-- START SUPPLIED ENTRIES --

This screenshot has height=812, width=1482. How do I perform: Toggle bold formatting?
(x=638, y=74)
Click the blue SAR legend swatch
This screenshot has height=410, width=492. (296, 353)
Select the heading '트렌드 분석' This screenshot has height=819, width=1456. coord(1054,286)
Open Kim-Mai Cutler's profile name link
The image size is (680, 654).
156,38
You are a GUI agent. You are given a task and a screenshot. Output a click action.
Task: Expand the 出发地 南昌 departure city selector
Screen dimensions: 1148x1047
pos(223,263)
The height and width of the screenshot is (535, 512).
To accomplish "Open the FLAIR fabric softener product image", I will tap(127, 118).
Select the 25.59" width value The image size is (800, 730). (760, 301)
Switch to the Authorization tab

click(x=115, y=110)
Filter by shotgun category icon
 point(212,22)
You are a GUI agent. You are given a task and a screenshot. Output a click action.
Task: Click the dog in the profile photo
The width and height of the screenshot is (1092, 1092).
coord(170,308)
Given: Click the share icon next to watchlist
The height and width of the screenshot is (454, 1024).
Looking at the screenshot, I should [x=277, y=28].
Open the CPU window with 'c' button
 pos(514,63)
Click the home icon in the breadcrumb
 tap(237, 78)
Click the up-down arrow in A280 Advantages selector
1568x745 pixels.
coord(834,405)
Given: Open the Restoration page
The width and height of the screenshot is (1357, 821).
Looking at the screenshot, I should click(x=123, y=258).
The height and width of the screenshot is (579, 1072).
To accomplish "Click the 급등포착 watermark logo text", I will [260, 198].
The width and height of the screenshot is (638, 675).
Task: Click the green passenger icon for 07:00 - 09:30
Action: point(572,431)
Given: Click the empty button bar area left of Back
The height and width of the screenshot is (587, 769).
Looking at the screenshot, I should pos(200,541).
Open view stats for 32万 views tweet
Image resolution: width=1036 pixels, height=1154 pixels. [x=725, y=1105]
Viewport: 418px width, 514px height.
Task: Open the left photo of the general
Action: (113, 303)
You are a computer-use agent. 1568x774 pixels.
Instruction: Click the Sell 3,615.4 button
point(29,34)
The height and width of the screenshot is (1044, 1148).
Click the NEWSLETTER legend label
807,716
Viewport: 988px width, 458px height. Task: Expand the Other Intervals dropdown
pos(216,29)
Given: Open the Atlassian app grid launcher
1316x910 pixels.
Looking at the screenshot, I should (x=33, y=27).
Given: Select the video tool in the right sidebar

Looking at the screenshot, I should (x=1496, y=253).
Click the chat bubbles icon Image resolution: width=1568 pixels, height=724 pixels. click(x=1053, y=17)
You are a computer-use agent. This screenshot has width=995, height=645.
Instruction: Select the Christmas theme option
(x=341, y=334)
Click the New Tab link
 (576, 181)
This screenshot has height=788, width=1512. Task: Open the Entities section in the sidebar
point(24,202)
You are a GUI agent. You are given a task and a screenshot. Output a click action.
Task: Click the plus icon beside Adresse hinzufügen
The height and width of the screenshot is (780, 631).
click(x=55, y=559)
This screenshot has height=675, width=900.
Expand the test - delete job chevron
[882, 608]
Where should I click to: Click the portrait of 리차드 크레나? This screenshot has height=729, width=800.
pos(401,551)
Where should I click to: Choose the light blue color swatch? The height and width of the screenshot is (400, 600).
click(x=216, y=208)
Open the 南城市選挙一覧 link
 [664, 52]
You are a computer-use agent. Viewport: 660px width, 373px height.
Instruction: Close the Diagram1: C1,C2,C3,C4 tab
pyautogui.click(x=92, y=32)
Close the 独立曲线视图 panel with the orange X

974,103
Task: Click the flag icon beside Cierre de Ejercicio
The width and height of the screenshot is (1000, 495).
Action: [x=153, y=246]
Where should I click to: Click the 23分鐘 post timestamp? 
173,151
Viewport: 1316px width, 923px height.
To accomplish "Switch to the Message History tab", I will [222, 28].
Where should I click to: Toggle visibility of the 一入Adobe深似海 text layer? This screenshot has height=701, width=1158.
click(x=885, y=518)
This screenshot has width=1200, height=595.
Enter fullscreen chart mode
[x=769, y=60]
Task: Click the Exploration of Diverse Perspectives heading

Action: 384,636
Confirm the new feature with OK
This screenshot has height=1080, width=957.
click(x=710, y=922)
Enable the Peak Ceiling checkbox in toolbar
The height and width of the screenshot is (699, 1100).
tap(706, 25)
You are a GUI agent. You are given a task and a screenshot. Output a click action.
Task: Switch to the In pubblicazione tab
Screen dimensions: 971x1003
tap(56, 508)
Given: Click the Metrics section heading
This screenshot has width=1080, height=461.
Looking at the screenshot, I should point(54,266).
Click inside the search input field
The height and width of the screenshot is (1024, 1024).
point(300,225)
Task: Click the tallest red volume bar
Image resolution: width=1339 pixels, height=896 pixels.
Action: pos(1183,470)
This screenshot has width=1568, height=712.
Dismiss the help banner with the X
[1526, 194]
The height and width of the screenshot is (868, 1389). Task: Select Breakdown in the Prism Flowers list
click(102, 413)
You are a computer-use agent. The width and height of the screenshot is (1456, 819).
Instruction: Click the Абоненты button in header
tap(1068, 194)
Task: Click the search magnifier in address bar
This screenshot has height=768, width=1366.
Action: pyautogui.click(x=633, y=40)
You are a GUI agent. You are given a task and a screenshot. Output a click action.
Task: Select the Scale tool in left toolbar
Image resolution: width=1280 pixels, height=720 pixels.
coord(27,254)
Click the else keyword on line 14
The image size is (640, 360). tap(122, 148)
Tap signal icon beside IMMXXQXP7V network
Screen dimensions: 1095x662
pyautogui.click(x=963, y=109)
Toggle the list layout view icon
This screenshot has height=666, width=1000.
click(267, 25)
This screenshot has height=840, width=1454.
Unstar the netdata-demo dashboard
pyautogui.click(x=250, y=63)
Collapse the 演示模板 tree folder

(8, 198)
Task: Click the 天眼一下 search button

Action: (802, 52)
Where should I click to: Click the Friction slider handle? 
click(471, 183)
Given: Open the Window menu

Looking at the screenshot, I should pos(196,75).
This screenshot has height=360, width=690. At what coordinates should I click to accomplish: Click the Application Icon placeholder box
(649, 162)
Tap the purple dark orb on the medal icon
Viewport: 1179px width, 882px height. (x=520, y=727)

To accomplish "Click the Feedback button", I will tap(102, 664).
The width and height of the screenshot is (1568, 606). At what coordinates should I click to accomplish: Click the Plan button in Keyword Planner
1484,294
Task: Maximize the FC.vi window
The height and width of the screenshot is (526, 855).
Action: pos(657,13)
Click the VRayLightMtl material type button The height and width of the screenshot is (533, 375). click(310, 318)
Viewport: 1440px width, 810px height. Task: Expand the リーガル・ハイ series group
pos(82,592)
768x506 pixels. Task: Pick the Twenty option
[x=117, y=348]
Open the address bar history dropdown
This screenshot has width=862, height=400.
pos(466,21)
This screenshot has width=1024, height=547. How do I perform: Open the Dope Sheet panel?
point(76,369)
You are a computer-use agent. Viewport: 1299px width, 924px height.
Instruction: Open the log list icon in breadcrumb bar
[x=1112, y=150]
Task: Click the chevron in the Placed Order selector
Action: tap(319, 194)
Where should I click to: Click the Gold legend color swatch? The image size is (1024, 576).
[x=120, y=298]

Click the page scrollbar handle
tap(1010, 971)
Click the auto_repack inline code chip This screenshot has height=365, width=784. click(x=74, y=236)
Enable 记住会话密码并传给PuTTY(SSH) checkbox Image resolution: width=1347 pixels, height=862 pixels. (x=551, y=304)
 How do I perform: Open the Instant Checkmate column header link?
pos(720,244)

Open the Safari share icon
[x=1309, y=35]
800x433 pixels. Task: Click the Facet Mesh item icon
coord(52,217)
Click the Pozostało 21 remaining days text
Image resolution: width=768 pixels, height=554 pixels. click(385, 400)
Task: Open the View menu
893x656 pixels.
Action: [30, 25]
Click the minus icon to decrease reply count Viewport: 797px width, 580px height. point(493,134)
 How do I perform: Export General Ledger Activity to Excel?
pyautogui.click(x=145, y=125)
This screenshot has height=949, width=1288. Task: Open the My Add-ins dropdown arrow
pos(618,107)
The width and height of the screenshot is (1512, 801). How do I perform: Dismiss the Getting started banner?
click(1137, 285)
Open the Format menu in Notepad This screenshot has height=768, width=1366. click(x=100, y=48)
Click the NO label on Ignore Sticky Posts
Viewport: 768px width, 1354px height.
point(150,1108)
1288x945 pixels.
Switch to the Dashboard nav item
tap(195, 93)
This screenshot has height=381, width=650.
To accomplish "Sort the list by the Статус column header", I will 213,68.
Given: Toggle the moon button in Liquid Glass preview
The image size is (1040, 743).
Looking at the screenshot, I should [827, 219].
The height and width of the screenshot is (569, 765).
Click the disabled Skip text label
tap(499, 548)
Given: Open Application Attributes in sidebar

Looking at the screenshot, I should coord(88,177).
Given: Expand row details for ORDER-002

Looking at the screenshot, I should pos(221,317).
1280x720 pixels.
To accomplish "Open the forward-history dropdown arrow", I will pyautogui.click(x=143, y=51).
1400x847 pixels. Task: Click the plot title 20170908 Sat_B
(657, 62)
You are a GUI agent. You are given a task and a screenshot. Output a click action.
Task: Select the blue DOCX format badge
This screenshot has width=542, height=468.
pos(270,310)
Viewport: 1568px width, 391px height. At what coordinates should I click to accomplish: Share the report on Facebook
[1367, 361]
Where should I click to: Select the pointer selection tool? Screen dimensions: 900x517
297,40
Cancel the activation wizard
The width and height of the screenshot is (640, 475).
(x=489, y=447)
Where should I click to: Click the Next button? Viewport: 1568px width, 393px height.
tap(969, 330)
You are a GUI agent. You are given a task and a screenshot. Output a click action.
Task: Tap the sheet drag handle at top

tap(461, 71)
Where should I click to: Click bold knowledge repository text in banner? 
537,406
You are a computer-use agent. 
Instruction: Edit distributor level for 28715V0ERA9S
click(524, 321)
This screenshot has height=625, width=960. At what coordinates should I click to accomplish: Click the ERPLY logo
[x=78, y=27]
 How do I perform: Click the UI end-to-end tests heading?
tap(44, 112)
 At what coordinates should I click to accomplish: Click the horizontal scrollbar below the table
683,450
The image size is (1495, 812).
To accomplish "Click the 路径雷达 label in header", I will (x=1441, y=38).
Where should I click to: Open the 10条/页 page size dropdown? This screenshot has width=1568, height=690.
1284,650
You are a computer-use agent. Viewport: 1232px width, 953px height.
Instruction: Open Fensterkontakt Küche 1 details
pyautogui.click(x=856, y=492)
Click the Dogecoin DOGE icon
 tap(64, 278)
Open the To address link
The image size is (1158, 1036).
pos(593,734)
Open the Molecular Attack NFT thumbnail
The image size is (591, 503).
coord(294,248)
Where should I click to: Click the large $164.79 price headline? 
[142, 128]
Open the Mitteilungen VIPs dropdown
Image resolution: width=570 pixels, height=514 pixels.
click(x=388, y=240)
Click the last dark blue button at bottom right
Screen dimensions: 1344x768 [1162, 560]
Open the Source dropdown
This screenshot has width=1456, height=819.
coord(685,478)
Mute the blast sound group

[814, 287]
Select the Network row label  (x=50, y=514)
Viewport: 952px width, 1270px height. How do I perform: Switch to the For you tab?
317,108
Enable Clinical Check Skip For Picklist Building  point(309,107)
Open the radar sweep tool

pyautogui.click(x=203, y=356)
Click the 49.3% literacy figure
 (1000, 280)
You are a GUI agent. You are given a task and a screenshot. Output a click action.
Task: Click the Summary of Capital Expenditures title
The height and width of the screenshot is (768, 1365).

-- END SUPPLIED ENTRIES --

▶ WHAT THE EXERCISE ASKS
Rewrite the rows starting with the line containing "Where should I click to: Choose" and going on through the line containing "[x=769, y=60]", requests included. Scale only the click coordinates in the answers by 1.55, rounding each to a whole number with halves rounded up, and leave every other number unchanged.

▶ WRITTEN ANSWER
Where should I click to: Choose the light blue color swatch? The height and width of the screenshot is (400, 600).
click(x=335, y=322)
Open the 南城市選挙一覧 link
 [1029, 81]
You are a computer-use agent. Viewport: 660px width, 373px height.
Instruction: Close the Diagram1: C1,C2,C3,C4 tab
pyautogui.click(x=143, y=50)
Close the 独立曲线视图 panel with the orange X

1510,160
Task: Click the flag icon beside Cierre de Ejercicio
The width and height of the screenshot is (1000, 495).
Action: [x=237, y=381]
Where should I click to: Click the 23分鐘 post timestamp? 
268,234
Viewport: 1316px width, 923px height.
To accomplish "Switch to the Message History tab", I will [344, 43].
Where should I click to: Toggle visibility of the 一入Adobe深似海 text layer? This screenshot has height=701, width=1158.
click(x=1372, y=803)
This screenshot has width=1200, height=595.
Enter fullscreen chart mode
[x=1192, y=93]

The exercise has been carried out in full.